Ende der 1980er Jahre beschnitt das Belgrader Regime unter Slobodan Milosevic systematisch die Autonomie des Kosovo, die ihm im sozialistischen Vielvölkerstaat Jugoslawien zuerkannt wurde. Die Albaner wehrten sich. In der Folge kam es zu systematischen Verbrechen und Vertreibungen an Kosovo-Albanern, die als Reaktion darauf zu aktivem Widerstand übergingen. So entstand die Guerilla-ähnliche "Befreiungsarmee des Kosovo" (UCK), die ebenfalls Verbrechen verübte.
Im Frühjahr 1999 eskalierte die Gewalt. Von systematischen Massenvertreibungen der Albaner durch die Serben war die Rede. Wenig später intervenierte die NATO mit massiven Luftangriffen. Nach 78 Tagen heftiger Bombardements konnte eine UN-Resolution verabschiedet werden. Auf dieser Basis wurde Kosovo zu einer Art internationalem Protektorat und war praktisch von Serbien abgespalten. Die Unabhängigkeitserklärung des Kosovo mit westlichem Segen kam am 17. Februar 2008 - es ist bis heute der jüngste Staat Europas. Das wird in Belgrad ganz anders gesehen. Dort ist das Amselfeld nach wie vor "die serbische Südprovinz".
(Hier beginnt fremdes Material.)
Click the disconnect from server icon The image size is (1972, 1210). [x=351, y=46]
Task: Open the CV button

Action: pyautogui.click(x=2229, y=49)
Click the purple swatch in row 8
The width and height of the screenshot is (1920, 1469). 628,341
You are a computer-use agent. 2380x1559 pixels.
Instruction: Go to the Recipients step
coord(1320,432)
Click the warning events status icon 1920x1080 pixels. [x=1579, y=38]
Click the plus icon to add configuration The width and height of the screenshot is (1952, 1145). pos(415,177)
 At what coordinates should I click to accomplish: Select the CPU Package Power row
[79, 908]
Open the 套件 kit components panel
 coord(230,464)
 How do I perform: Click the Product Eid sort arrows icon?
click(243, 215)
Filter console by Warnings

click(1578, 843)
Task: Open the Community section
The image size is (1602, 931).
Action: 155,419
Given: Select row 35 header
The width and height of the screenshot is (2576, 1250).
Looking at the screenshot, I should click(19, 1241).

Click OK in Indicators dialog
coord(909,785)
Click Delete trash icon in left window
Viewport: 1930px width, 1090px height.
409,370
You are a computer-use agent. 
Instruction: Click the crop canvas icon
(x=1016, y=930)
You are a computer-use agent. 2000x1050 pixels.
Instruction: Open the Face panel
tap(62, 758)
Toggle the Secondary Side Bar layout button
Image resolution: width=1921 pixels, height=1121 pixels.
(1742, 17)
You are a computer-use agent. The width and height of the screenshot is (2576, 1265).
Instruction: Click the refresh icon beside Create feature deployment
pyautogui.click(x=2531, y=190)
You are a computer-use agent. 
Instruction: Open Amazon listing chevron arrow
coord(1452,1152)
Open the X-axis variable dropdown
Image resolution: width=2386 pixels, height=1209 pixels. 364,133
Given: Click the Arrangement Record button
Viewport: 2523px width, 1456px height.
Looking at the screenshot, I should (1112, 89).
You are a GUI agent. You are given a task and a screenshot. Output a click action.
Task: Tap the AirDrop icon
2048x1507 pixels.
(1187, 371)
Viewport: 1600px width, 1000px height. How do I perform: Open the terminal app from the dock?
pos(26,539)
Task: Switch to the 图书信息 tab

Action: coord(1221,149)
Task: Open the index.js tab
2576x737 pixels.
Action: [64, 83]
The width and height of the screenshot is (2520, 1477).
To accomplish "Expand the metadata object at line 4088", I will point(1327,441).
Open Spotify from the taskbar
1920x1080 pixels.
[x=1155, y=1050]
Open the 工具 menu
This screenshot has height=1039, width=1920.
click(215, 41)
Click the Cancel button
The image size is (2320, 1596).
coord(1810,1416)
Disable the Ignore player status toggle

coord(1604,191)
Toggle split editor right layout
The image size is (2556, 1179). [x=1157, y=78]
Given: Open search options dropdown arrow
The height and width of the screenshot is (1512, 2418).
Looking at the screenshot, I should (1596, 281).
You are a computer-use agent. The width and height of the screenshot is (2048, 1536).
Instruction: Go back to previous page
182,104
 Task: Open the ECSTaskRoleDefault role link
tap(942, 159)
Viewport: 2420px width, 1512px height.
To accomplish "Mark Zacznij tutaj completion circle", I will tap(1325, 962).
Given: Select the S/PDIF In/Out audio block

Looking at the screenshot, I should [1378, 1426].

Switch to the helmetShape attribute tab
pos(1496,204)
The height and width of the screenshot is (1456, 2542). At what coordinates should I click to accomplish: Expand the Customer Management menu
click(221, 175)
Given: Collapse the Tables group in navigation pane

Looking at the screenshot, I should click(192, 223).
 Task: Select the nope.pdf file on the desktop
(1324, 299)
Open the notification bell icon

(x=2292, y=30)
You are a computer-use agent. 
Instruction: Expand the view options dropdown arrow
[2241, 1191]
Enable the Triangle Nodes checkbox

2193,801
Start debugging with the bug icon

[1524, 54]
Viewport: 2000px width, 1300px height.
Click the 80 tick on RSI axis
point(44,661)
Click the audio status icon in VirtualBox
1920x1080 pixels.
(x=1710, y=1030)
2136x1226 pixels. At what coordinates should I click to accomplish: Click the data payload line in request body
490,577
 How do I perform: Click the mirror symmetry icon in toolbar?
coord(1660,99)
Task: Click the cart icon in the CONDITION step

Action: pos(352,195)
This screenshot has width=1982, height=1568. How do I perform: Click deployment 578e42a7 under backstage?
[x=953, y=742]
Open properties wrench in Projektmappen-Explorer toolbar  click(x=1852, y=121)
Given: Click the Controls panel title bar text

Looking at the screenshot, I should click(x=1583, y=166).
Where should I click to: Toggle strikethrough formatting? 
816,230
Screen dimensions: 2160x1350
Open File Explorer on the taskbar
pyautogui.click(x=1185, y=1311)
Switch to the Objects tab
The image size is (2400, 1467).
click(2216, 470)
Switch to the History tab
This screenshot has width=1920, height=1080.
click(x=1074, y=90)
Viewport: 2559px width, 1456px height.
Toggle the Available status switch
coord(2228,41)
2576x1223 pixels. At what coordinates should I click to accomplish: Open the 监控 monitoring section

Wer hat das Kosovo anerkannt?
Bis auf fünf EU-Mitglieder, die alle selber sezessionistische Probleme haben, ist Kosovo von der EU anerkannt. Nicht aber in Spanien, Griechenland, Zypern, Rumänien und der Slowakei. Weniger eindeutig ist die Anerkennungsquote im internationalen Maßstab. Pristina nennt genau 116 Staaten, doch die Zahl schwankt. Der Premierminister von Guinea-Bissau wusste beispielsweise bis vor kurzem nicht, dass sein Staat Kosovo anerkennt.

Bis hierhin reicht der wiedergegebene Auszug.